The Last Waltz: An Advance Review of Season Five of Friday Night Lights

Well, this is it: the beginning of the end.

After four seasons of emotionally resonant drama, a nuanced exploration of life in small town Texas, and one of the most realistic portrayals of marriage ever, television masterpiece Friday Night Lights is heading towards the its final days, beginning with this week's thrilling and evocative season premiere ("Expectations"), written by David Hudgins and directed by Michael Waxman.

It's not surprising that "Expectations" had me getting choked up no less than four times over the course of 40-odd minutes, as characters made their farewells and prepared to leave Dillon behind. While their goodbyes might be temporary, it was a canny way of signaling to the audience that the final parting is still to come, that with just a dozen or so episodes left, there would be no going back to Dillon.

The first two episodes of the fifth and final season--"Expectations" and next week's installment ("On the Outside Looking In"), written by Kerry Ehrin and directed by Michael Waxman--contain an aura of both sadness and hope.

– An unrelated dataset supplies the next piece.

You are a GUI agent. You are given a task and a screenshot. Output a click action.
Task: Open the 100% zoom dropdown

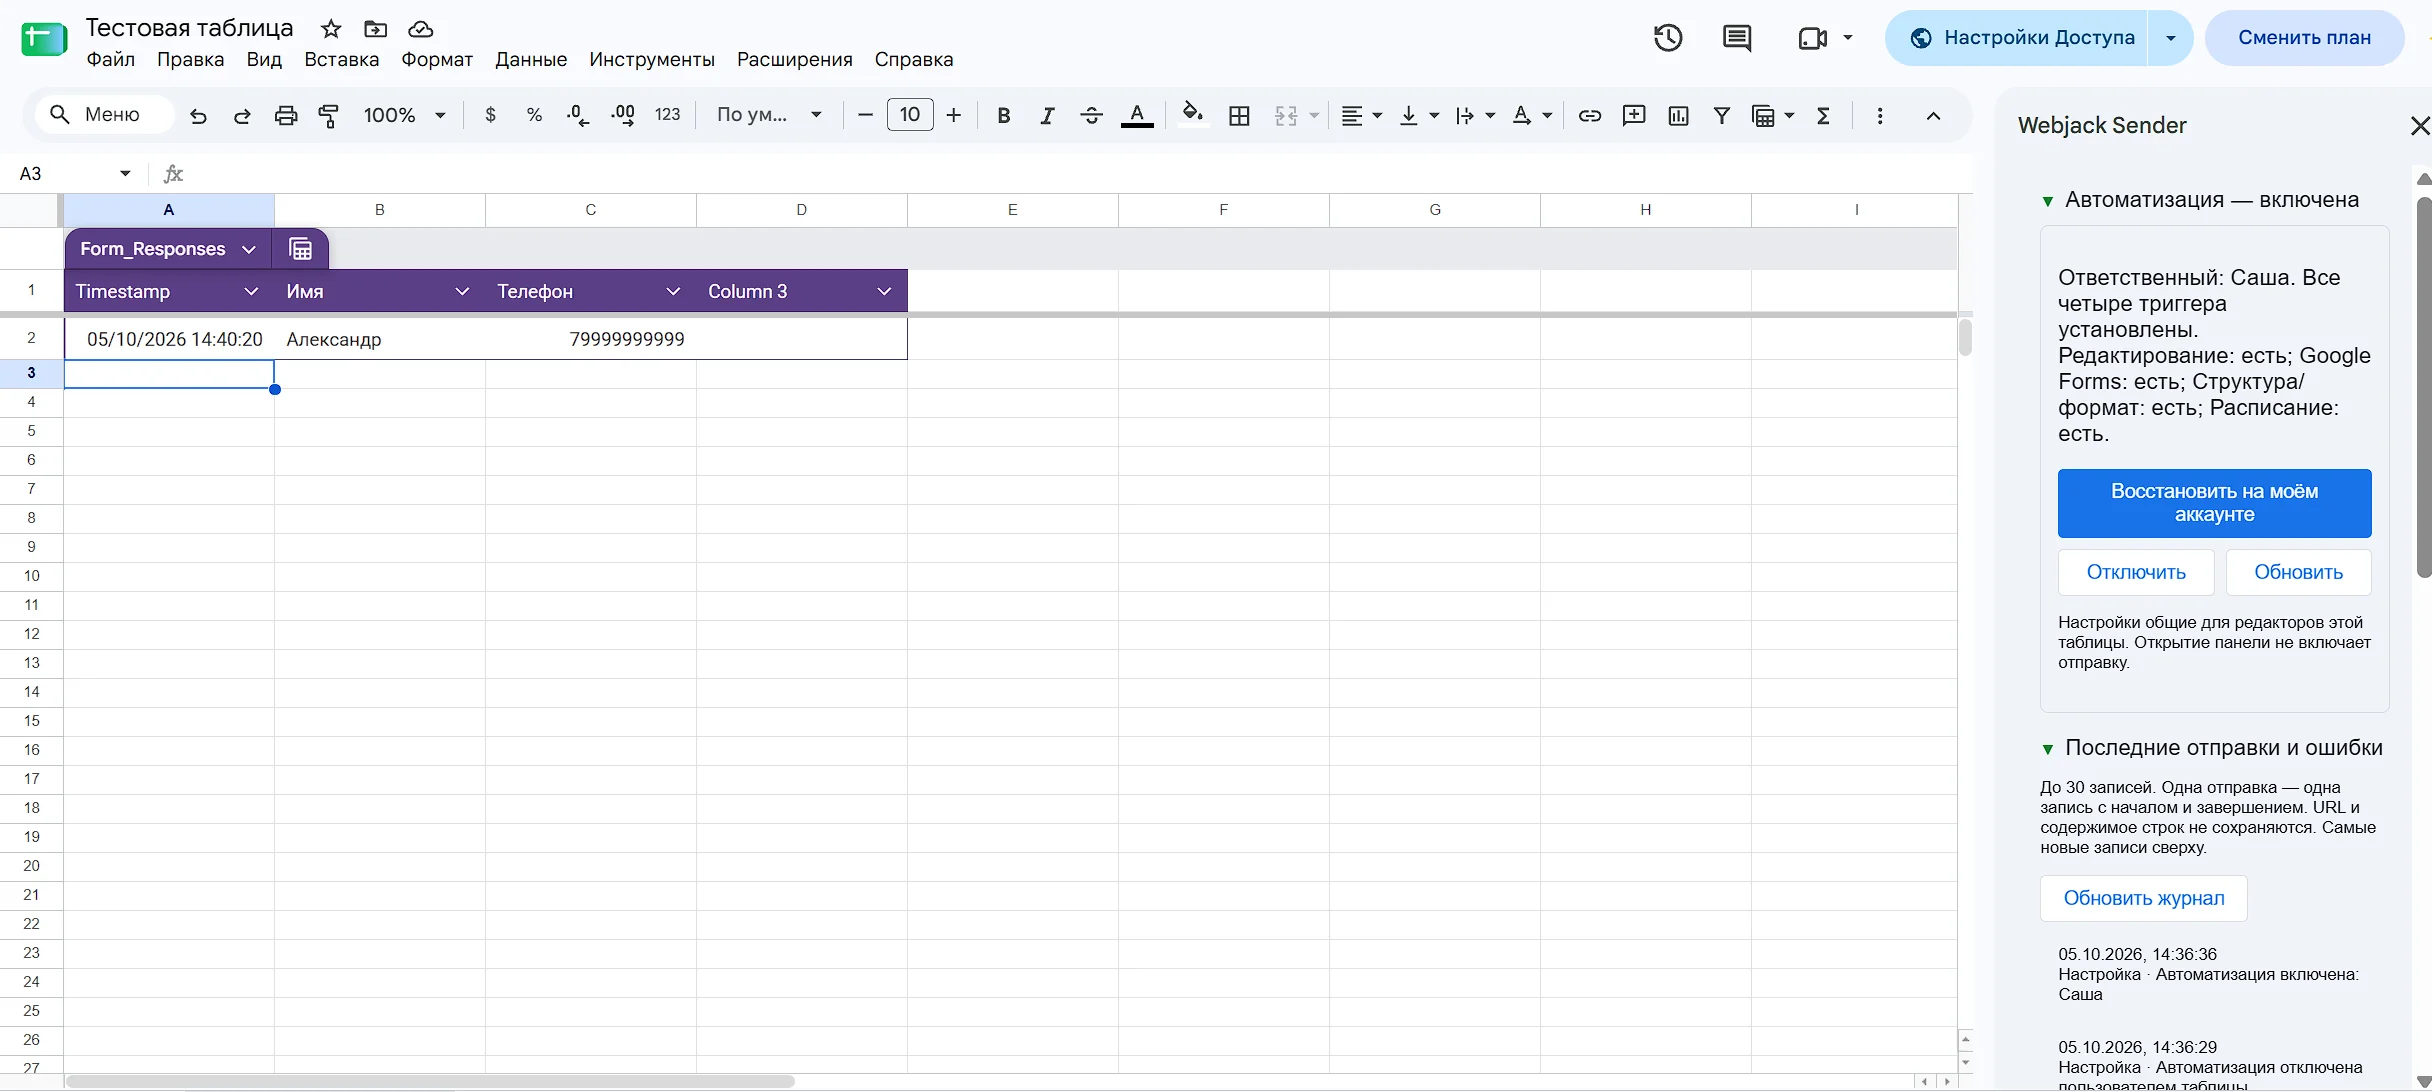(x=404, y=115)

Which is fitting as there is a lot of change afoot in just the first hour alone, as Landry (Jesse Plemons) and Julie (Aimee Teegarden) prepare to leave for college and Eric (Kyle Chandler) and Tami (Connie Britton) grapple with new professional challenges (including, for Tami, one hell of a high-risk student), while also attempting to come to terms with Julie growing up and leaving home.

But everyone has to deal with some new circumstances, some of which are inherently challenging. There's trouble at home for Becky (Madison Burge), who has to deal with a sudden change in her family life as well as feelings of isolation and abandonment. Jess (Jurnee Smollett) attempts to raise her little brothers now that her dad is on the road launching multiple franchises of his BBQ restaurant. Billy (Derek Phillips) and Mindy (Stacey Oristano) have troubles of their own, not the least of which is Billy's crushing guilt over Tim (Taylor Kitsch) still being in prison and further changes at the Riggins household.

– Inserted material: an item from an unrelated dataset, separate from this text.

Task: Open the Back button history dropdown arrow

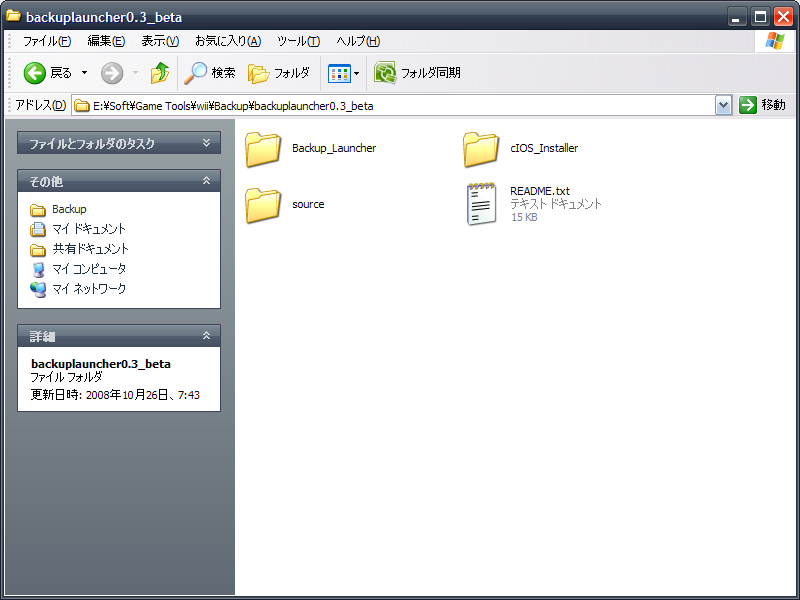Action: [84, 73]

What else did I think about the first two episodes of Season Five? Read on, but, as always, please do not reproduce these thoughts in full on any websites, message boards, or the like.

Given the emotional complexity of Friday Night Lights, it's not surprising that the writers tackle the pride and sorrow of Eric and Tami as they say goodbye to Julie, clinging to the small final moments they have as a family living under one roof.

In the hands of writer David Hudgins, a fruit cobbler becomes emblematic of something larger, something lost that can't be regained. An argument between mother and daughter--one of countless ones that Tami and Julie have engaged in over the years--isn't a point of anger for Eric but a symbol of what's about to change: their daughter is leaving home. (But before she does leave, look for an extremely touching final scene between Teegarden and Chandler, set against a very fitting backdrop.)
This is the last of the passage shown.